(RFC) Integration Tests on Apache Spark and Spark EMR #992

normanj-bitquill · 2024-12-13T23:04:26Z

Problem Overview

Work is underway to create the files needed for starting Docker clusters that can be used for integration testing. There will initially be two clusters, one for testing with Apache Spark and one for testing with Spark EMR.

The integration tests should be able switch between the two clusters (and any future clusters) without any changes.

The integration tests will run from either SBT or a standalone script. This to allow setting up CI steps for running the integration tests as well as running them locally.

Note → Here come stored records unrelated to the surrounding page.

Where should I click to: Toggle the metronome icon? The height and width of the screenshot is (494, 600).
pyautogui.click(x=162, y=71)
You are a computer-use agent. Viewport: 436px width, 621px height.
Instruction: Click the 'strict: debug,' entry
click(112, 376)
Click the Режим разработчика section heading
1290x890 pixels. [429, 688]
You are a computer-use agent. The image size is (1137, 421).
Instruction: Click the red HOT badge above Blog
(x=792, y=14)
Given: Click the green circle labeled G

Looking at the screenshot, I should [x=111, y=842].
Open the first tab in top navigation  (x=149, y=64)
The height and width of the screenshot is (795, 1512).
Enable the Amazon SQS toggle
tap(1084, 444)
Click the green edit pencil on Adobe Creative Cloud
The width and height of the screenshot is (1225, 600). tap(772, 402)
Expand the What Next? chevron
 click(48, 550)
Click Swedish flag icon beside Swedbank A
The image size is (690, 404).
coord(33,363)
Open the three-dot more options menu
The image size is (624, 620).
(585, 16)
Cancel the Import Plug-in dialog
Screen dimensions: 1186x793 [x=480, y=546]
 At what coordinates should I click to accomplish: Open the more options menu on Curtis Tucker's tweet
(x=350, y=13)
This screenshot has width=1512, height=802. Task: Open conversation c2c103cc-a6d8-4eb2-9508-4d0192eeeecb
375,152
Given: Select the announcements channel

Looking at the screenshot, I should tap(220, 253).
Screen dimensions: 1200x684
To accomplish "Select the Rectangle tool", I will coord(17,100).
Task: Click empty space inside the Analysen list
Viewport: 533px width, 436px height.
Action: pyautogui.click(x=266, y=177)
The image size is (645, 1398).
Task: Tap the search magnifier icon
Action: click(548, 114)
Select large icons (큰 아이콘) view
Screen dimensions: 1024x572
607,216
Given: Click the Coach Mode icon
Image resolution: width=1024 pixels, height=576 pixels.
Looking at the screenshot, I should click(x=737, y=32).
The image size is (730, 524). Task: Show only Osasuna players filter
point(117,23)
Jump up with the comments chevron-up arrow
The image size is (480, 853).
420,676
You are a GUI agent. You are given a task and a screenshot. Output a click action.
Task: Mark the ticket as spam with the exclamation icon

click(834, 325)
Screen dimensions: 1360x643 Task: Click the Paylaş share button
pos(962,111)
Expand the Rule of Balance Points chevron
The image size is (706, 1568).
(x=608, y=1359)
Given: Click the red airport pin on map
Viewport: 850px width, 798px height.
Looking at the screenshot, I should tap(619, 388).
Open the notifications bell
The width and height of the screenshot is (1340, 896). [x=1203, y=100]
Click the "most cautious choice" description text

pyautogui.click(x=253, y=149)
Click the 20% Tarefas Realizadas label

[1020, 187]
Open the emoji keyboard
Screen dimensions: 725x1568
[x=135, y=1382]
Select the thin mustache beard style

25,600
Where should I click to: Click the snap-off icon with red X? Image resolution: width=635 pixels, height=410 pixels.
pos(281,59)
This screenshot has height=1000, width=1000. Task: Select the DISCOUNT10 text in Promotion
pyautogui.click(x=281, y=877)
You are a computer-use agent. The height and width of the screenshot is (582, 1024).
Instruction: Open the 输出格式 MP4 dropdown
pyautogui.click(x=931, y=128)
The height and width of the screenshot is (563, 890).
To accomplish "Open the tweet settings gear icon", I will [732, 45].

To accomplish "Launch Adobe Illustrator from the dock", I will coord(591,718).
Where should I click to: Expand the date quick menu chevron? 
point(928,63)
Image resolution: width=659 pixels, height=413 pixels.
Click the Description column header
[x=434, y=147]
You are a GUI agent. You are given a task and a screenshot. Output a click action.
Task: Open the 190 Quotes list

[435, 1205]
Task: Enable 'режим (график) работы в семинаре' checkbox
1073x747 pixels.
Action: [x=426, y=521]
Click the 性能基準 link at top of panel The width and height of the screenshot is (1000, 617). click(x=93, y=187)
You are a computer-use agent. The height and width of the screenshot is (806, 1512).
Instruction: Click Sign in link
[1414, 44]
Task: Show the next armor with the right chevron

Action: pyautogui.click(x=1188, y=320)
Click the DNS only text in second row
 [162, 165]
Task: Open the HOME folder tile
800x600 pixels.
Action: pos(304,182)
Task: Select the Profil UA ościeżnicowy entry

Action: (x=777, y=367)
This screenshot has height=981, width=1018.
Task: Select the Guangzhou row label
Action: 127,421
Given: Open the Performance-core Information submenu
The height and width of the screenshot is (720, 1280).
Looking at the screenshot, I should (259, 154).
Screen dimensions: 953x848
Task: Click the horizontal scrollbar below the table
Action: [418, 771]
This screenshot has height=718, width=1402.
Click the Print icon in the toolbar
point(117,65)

Need an execution model for the integration tests that will work with both Apache Spark and Spark EMR.

Proposed Solution

Structure the tests as a set of queries. Each query will have an expected query plan, and expected results (if the query succeeds). These tests can be made available to the Spark container in a bound directory. There will be another bound directory for holding the test results and query plans.

The bound directories are:

/tests/queries - Each query to run is in a separate file
/tests/actual_query_plans
/tests/actual_results

A Spark application is created that runs the integration tests. The application will look in the directory /tests/queries. For each query file that it finds, it will:

Run the query and save the results to /tests/actual_results
Call explain on the query and save the results to /tests/actual_query_plans

The SBT build is updated for the integration test phase to do the following:

Build the Spark application
Start a Docker cluster (chosen based on a defined property or default to Apache Spark). The Spark container will run the Spark application and then shut down.
The SBT build will wait for the Spark container to shutdown.
Shutdown the Docker cluster
Use a local Scala integration test framework to verify the results of of the tests. The framework could generate HTML reports.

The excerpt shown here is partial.